Although Java isn't a popular choice for free projects, GCJ can make it a viable option.
by Per Bothner
Java has not become as pervasive as the original hype suggested, but it is a popular language, used a lot for in-house and server-side development and other applications. Java has less mind-share in the free software world, although many projects are now using it. Examples of free projects using Java include Jakarta from the Apache Foundation (jakarta.apache.org), various XML tools from W3C (http://www.w3.org/) and Freenet (freenet.sourceforge.net). See also the FSF's Java page (www.gnu.org/software/java).
One reason relatively few projects use Java has been the real or perceived lack of quality, free implementations of Java. Two free Java implementations, however, have been around since the early days of Java. One is Kaffe (http://www.kaffe.org/), originally written by Tim Wilkinson and still developed by the company he cofounded, Transvirtual. The other is GCJ (the GNU Compiler for the Java language), which I started in 1996 at Cygnus Solutions (and which this article discusses).

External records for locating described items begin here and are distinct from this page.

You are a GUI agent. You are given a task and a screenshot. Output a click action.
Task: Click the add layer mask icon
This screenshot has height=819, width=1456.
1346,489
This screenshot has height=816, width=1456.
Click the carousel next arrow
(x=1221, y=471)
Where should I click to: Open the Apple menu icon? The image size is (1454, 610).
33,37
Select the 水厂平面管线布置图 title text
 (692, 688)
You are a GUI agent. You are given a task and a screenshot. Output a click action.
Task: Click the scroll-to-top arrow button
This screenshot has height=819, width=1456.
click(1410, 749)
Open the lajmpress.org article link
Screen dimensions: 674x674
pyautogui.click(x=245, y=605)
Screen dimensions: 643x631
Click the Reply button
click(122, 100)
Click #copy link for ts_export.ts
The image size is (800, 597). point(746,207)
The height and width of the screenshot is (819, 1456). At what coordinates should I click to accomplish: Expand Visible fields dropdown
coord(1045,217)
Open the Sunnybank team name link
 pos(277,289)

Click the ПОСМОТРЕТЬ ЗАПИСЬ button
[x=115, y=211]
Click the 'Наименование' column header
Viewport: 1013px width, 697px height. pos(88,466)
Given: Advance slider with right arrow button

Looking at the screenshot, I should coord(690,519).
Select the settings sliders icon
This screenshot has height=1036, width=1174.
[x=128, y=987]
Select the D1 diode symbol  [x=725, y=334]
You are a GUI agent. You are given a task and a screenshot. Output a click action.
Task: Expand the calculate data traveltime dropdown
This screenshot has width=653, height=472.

GCJ has been fully integrated and supported as a GCC language since GCC version 3.0.
The traditional way to implement Java is a two-step process: a translation phase and an execution phase. (In this respect Java is like C.) A Java program is compiled by javac, which produces one or more files with the extension .class. Each such file is the binary representation of the information in a single class, including the expressions and statements of the class' methods. All of these have been translated into bytecode, which is basically the instruction set for a virtual, stack-based computer. (Because some chips also have a Java bytecode instruction set, it also can be a real instruction set.)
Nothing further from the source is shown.